Mereka kemudian mendatangi pekerja proyek dan meminta operator alat berat yang sedang memasang tiang pancang untuk berhenti bekerja. Ketua RW 02 Marunda, Irmansyah Yasin mengatakan, awalnya ada musyawarah yang baik antara pihak kontraktor proyek dengan warga soal pengerjaan tol itu.

Baca Juga

Irmansyah menjelaskan awalnya pihak kontraktor mengatakan proyek itu hanya untuk pembangunan badan jalan selebar 10 meter dengan panjang sekitar 300 meter, dan jika ada pekerjaan tambahan warga akan kembali diajak bermusyawarah.

"Tetapi faktanya adalah begitu badan jalan ini jadi mereka tidak ada musyawarah lagi. Bahkan tidak ada itikad baik sama sekali, mereka main pakai-pakai saja yang namanya lahan masyarakat," tutur Irmansyah di lokasi.
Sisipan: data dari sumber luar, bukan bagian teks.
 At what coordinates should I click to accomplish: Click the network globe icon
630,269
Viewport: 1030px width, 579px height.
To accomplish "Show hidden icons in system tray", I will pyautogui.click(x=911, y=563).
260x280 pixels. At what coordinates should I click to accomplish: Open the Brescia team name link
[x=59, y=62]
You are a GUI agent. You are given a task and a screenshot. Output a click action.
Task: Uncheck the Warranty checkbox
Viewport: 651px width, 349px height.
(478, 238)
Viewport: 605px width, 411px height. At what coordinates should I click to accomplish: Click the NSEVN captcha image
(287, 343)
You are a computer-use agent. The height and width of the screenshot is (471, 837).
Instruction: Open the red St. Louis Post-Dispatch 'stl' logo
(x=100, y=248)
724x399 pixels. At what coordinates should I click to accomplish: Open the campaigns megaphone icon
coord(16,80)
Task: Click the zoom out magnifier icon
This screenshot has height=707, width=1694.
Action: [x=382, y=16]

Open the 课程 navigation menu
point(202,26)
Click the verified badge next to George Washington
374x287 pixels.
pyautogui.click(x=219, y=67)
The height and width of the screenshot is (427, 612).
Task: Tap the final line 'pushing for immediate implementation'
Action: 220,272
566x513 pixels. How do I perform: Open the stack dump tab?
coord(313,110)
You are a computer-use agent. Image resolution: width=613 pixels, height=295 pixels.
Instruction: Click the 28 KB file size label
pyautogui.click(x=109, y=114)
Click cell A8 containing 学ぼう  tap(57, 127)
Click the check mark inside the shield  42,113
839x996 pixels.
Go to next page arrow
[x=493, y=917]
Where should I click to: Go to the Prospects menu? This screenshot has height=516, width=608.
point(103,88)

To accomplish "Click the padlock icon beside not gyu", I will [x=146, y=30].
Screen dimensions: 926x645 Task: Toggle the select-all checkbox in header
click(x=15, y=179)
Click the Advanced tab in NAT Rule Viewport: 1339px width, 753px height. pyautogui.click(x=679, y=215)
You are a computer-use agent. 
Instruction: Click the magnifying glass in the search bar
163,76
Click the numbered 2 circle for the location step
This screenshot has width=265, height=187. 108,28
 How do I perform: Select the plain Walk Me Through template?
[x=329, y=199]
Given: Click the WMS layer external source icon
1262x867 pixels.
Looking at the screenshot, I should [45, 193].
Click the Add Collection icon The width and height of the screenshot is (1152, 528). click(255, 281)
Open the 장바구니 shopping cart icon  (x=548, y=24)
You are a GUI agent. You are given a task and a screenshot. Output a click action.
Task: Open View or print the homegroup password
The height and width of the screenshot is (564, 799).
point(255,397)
Dia mengatakan salah satu keberatan utama warga adalah melebarnya proyek pembangunan hingga ke lahan garapan warga. Irmansyah menyebut hal itu sudah berlangsung sejak awal Mei 20197.

Irmansyah menilai proses pembangunan ini telah mencaplok lahan seluas lima hektare yang digarap oleh 14 warga penggarap. Lahan tersebut sebelumnya digunakan oleh warga sebagai empang yang menjadi mata pencaharian utama mereka.

"Kerugian yang dirasakan masyarakat ya tambak. Karena ini adalah tambak aktif warga makan ya dari empang ini. Total tambak ada 14, luas kurang lebih lima hektare," tuturnya.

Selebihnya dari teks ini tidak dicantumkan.